看着他痛苦的睜大眼睛,那一刻好像是我背叛了他,我咬牙別開頭,“八阿哥給奴婢的朱釵,奴婢會歸還。”
“爲什麼是老四?爲什麼?”
“玫瑰雖然代表着忠貞的愛情,但是玫瑰的紅色卻代表着血色的愛戀,奴婢要的愛,不要帶着血腥。”
“如果是那樣他更不會給你,你想要的,他給你的只有謊言,就像這玉佩的,只不過是掩飾着他的野心,那聖潔的背後依舊有着血腥的事實。”
“但是我卻願意爲他的謊言而活,就算是謊言,我願意承受,起碼不會讓我痛苦的去面對。”我的眼淚順着臉頰流了下來,他不甘的看着我,“那我也可以,我也可以在你面前掩飾,讓你……”
“不,你不需要掩飾,謊言對於你承受不起,何況我已經選擇了他,已經選擇了。”
沉默了好一會兒,他慢慢的鬆開我的手,“你會後悔的,我不會放過他,不會讓他去掩飾他的真面目,我一定要讓你看清楚他,一定要讓你後悔。”
看着我的眼淚,他狠心的轉身離開,同時眼淚也滑過了他的臉頰,他的笑容是那樣的淒涼,爲什麼,爲什麼他心愛的東西總是要被人搶走,爲什麼,爲什麼自己心愛的女人也會把自己的心給別人,背叛自己,爲什麼?爲什麼?
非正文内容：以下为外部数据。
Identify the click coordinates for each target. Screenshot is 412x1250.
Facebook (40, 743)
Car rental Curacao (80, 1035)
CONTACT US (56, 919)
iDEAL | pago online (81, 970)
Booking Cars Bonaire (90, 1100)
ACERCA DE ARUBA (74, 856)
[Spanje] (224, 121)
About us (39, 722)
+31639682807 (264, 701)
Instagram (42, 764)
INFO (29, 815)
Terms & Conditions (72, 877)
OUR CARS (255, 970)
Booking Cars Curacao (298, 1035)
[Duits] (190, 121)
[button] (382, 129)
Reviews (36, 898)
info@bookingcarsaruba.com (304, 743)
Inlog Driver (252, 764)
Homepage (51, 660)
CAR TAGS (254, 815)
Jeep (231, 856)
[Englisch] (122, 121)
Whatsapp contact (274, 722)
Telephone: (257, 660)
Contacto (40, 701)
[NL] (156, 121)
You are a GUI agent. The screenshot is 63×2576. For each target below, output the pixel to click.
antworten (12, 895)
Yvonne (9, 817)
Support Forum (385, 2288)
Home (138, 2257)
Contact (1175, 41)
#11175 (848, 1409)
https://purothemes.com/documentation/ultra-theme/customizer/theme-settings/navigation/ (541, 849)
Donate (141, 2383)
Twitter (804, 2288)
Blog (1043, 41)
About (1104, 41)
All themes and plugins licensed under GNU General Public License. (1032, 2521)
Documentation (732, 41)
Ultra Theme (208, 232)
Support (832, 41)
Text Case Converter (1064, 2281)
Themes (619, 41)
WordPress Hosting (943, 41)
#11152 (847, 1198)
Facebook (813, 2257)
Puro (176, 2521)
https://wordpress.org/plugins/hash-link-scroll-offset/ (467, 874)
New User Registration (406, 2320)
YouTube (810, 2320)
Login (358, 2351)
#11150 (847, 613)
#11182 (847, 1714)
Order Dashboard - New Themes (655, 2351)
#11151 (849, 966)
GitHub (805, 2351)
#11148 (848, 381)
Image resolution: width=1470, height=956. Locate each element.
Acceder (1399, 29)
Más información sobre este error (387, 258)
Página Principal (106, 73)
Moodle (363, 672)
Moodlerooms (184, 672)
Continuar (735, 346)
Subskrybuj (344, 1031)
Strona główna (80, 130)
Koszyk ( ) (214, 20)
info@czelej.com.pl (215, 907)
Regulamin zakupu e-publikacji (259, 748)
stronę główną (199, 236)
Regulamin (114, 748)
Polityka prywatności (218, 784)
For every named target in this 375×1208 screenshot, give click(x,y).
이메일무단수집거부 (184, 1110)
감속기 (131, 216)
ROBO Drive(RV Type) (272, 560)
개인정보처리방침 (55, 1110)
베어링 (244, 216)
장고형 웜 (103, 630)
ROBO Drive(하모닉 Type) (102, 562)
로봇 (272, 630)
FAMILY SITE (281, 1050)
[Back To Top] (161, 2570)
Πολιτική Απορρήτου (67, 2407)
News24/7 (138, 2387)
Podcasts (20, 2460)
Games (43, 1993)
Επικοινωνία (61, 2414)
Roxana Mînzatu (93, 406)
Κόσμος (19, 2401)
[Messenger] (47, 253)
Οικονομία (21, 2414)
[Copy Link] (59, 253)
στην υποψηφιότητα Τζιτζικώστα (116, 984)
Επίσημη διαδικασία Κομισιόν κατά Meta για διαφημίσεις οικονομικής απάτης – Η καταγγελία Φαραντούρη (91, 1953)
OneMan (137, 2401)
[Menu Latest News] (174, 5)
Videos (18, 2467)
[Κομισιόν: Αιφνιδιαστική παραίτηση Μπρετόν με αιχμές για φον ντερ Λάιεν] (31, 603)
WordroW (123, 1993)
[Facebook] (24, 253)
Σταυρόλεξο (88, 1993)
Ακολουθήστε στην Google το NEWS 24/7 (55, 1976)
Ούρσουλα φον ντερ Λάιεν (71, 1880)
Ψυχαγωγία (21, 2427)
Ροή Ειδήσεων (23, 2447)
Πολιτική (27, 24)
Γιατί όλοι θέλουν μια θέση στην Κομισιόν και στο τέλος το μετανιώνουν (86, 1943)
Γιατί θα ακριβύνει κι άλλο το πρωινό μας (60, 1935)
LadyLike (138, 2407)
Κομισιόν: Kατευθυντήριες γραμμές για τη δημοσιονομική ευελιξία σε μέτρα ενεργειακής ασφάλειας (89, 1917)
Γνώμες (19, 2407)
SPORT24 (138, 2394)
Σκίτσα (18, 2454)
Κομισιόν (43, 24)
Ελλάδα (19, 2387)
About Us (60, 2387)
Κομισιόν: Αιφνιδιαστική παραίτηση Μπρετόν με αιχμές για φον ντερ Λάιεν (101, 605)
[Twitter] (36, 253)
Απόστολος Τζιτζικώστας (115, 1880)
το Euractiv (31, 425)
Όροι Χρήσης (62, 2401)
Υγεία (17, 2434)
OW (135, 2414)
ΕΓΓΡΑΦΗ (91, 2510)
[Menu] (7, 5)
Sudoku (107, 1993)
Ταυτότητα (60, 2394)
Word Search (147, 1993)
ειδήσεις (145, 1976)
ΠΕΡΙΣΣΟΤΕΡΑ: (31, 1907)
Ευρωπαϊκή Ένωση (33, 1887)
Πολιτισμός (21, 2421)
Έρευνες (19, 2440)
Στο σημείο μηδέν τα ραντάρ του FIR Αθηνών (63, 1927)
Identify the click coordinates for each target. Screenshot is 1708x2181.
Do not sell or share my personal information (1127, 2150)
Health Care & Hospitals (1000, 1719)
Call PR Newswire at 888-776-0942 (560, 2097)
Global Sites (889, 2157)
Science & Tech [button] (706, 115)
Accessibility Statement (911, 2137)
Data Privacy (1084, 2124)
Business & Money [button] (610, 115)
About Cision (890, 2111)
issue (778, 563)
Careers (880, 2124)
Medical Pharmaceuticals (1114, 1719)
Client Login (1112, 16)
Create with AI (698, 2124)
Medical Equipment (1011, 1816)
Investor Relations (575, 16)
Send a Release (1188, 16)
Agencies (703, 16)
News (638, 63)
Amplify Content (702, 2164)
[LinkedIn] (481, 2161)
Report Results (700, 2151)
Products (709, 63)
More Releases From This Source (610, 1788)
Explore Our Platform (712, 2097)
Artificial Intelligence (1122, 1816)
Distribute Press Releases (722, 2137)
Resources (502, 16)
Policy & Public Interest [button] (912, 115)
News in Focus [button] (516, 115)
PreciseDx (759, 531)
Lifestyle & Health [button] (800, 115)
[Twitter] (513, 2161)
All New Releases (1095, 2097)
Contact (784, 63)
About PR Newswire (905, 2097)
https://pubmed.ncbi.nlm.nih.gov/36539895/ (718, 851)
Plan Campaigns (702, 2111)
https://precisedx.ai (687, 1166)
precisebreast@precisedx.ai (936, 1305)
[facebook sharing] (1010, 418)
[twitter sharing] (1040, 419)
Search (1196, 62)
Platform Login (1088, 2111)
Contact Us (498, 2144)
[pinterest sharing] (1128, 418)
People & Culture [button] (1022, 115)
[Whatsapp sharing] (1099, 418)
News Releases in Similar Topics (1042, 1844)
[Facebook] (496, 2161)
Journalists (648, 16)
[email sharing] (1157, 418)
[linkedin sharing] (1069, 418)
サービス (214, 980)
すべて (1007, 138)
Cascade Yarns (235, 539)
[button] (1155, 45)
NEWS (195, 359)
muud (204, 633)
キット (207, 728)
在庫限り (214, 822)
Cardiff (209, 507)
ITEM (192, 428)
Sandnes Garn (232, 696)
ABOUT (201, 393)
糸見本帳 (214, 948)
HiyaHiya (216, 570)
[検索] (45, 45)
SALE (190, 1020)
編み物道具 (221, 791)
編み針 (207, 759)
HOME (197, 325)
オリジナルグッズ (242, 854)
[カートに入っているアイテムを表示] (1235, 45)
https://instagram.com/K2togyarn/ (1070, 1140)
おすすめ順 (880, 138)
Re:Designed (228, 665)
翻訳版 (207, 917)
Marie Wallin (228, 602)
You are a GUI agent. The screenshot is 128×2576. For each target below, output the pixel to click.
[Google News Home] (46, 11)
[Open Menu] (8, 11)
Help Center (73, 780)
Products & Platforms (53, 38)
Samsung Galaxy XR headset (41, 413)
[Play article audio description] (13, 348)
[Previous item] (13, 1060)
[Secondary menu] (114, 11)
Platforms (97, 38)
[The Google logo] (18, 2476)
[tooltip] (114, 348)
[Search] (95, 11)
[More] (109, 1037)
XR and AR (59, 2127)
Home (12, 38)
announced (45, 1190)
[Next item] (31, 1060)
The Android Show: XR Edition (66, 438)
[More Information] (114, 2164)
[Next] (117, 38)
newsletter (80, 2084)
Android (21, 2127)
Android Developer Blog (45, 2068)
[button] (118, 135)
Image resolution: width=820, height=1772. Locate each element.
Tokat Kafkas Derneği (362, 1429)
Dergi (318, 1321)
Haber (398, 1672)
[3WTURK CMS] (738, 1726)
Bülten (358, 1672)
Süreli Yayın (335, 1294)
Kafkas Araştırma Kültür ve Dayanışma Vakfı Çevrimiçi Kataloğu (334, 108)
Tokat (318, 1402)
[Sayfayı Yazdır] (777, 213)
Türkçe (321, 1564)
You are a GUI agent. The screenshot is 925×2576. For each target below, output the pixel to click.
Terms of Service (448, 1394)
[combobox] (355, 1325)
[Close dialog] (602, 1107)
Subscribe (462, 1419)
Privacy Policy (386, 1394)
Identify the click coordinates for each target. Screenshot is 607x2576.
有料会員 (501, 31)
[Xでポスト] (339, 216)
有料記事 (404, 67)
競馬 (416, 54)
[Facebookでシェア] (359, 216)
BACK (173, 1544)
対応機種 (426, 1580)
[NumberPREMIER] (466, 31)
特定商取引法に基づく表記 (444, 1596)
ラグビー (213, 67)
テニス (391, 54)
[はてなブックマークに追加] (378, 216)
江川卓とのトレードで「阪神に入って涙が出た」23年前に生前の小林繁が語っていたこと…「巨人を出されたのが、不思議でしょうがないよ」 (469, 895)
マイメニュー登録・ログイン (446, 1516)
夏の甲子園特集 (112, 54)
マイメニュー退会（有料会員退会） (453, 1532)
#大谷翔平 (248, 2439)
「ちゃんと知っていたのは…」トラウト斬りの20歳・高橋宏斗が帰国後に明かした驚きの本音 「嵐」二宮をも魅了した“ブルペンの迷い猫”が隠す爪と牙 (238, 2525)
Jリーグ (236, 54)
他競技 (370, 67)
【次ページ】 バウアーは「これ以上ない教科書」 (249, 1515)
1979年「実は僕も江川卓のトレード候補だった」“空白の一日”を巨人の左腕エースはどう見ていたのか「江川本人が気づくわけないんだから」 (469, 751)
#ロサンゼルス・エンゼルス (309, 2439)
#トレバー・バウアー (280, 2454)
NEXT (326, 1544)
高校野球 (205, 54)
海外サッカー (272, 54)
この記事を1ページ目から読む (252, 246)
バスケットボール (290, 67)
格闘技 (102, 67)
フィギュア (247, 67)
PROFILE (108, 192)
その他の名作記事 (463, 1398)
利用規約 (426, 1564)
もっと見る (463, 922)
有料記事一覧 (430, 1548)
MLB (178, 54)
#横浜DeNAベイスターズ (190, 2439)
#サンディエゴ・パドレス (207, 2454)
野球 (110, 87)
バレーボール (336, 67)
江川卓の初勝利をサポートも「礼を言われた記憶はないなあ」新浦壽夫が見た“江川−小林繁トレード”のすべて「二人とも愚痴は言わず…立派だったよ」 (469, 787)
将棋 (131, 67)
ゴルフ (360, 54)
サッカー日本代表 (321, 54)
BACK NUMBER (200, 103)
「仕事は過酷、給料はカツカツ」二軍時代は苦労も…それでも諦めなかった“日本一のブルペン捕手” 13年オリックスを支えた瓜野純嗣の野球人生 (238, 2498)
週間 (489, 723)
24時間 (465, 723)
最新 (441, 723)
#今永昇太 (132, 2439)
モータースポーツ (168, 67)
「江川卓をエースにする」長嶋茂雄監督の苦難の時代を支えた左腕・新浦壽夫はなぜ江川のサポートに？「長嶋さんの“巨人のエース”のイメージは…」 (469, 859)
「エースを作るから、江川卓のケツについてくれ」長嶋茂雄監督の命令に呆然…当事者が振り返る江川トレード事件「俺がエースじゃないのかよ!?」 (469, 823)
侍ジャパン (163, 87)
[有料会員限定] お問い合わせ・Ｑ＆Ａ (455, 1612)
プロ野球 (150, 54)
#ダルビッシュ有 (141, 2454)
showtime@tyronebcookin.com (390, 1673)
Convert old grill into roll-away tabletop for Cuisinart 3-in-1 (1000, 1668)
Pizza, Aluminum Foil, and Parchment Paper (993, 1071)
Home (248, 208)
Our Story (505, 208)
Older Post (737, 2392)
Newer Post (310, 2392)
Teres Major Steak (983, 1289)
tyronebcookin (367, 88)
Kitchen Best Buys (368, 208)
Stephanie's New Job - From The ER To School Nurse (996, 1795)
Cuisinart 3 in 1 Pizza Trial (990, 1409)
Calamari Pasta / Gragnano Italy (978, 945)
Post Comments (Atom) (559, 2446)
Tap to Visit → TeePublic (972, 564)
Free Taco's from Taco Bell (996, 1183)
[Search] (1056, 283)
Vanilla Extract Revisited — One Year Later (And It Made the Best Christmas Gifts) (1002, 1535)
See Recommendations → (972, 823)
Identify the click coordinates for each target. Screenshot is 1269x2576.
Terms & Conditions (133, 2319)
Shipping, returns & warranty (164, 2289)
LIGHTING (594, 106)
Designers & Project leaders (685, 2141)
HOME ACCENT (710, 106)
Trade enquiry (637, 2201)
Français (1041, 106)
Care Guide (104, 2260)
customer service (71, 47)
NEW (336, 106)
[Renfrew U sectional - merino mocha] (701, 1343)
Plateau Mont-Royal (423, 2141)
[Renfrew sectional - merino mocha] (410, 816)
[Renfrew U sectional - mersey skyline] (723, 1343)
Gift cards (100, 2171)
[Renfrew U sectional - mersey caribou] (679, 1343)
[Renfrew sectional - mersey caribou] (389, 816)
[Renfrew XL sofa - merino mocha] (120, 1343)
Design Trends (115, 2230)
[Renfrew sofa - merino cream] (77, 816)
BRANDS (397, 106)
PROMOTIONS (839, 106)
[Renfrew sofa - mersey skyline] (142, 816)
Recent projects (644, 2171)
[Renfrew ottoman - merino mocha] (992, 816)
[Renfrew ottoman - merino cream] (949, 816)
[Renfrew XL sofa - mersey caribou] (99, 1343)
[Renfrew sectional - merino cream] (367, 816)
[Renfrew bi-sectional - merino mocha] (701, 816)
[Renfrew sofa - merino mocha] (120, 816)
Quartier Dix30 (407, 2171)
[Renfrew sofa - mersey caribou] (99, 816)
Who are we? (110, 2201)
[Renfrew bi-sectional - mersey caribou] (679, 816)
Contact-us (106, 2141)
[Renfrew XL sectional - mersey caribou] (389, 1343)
看着八阿哥踉蹌的身影,九阿哥和十四阿哥雖然不知道我們說了什麼,但是也知道一定是發生了什麼事,十四看着八阿哥的身影趕緊追了上去,而九阿哥卻快步走到我的面前。
“你說了什麼?”
我默默的抽泣着,故作堅強的說:“這個我不需要告訴你。”
“不說我殺了你。”
我看着他嘲諷的一笑,“九阿哥,這樣的話,你說的不累嗎?殺了我?你不能,他不會讓你殺我,他恨不得自己殺了我。”
“什麼?你說什麼?”
“他現在恨我,他恨不得自己殺了我,我知道。”我默默的舉起那隻受傷的手,也是他之前握住的手,現在那白色的繃帶滲出一片血紅,他的憤怒已經淹沒的了他的理智,原本因爲他努力癒合的傷口,再次裂開,一切都劃歸爲零了。也許以後我再也不會看到那個站在大殿門口朝着我溫柔的微笑,輕快的說:我也會打掃,然後和我一起忙碌八阿哥了,這一刻,他已經不是原來的他了。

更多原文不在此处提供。